Subsequently, Opposite Party No. 2 rescinded the agreement unilaterally, alleging deficiency in service and, through a legal notice dated April 22, 2013, demanded a refund of ₹20 lacs. The petitioner, in response, declared Opposite Party No. 2 a defaulter and issued a cancellation letter dated May 23, 2013, asserting that any refund would be subject to necessary deductions. In a letter dated May 28, 2013, the petitioner also informed the bank about the default by Opposite Party No. 2 and sought directions on terminating the agreement.

 

Further inquiries revealed that the bank had disbursed two loan instalments of ₹7 lacs on September 27, 2012, and ₹8 lacs on October 4, 2012. However, upon scrutiny, the petitioner found that these amounts had not been remitted to them, prompting a formal misappropriation complaint to the bank on June 4, 2013. The petitioner repeatedly sought details regarding Opposite Party No. 2’s loan transactions from the bank on June 11, June 22, and July 1, 2013, but the bank cited technical constraints in furnishing the information.
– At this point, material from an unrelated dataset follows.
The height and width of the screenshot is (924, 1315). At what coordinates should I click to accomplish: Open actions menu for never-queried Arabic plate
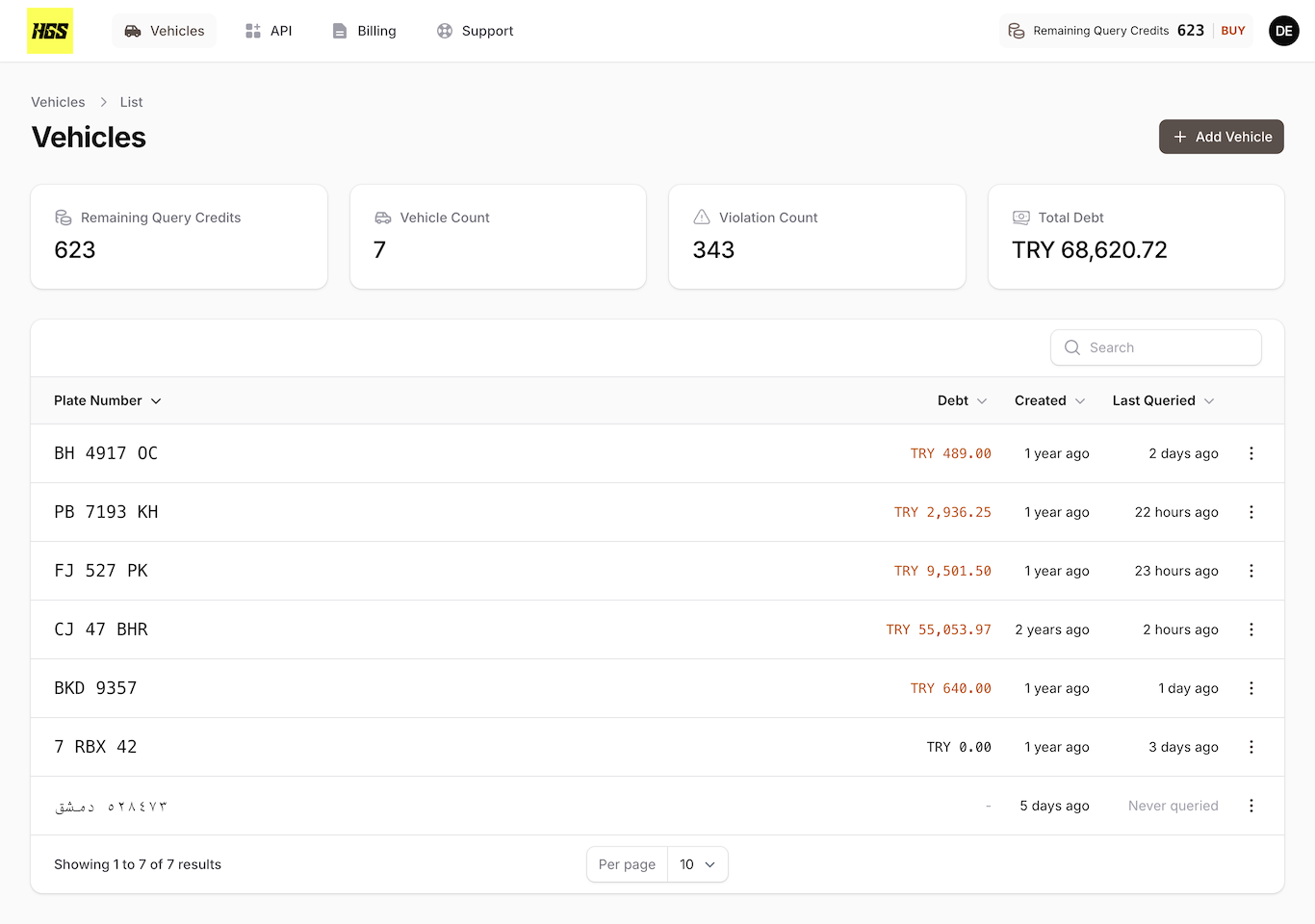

Meanwhile, Opposite Party No. 2 reaffirmed his withdrawal from the transaction through a letter dated May 5, 2013.

 

Legal proceedings were initiated before the District Consumer Disputes Redressal Commission (DCDRC), which, in an order dated August 5, 2015, concluded that the dispute arose due to scheduled payment obligations and that no deficiency in service was attributable to the petitioner. It further noted that allegations regarding construction defects were unsubstantiated and found Opposite Party No. 2 in breach of both the Sale-Purchase Agreement and the Tripartite Agreement. However, the commission directed the petitioner to refund ₹12 lacs with interest from June 4, 2013, and imposed litigation costs of ₹1,000.

 

Opposite Party No. 2 appealed before the State Consumer Disputes Redressal Commission (SCDRC), which, on July 5, 2022, modified the refund amount to ₹10 lacs instead of ₹12 lacs but increased the interest rate to 12% per annum. It further directed that if payment was not made within 45 days, the interest rate would escalate to 18% per annum.

 

Aggrieved by the SCDRC judgement, the petitioner initially issued a demand draft for ₹13.40 lacs on September 12, 2022, requesting Opposite Party No. 2 to accept it as full and final settlement. However, Opposite Party No. 2 refused, leading the petitioner to file Miscellaneous Case No. 960/2022 before the SCDRC on December 30, 2022, seeking a directive for Opposite Party No. 2 to accept ₹18.40 lacs in compliance with the final order dated July 5, 2022. Later, the petitioner withdrew the case with liberty to approach the NCDRC.

 

On March 12, 2025, the petitioner filed a revision petition before the NCDRC challenging the SCDRC order. However, in an order dated May 3, 2024, the NCDRC dismissed the petition due to a delay of 428 days, rejecting the application for condonation of delay. The petitioner contended that the delay was due to procedural complexities and bona fide mistakes, arguing that the period spent litigating before the SCDRC should be excluded from the computation of limitation.

 

The opposite parties, represented by counsel, countered that the petitioner had failed to provide sufficient cause for the delay. They argued that legal recourse was pursued inconsistently and that statutory limitations under consumer law must be strictly adhered to.

 

The Orissa High Court reaffirmed the principle that limitation laws must be applied rigorously and cannot be diluted. The court observed that judicial discretion in condoning delays must be exercised judiciously, requiring a demonstrable and cogent reason preventing timely filing.

 

Citing Supreme Court precedents, the court referred to Basawaraj and Ors. v. The Special Land Acquisition Officer (2013) 14 SCC 81, stating that “sufficient cause means that the party should not have acted in a negligent manner or lacked bona fide intent. Further, in Anshul Aggarwal v. New Okhla Industrial Development Authority (2011) 14 SCC 578, the Supreme Court held that “special limitation periods under the Consumer Protection Act are meant to ensure swift adjudication of disputes and should not be relaxed casually.”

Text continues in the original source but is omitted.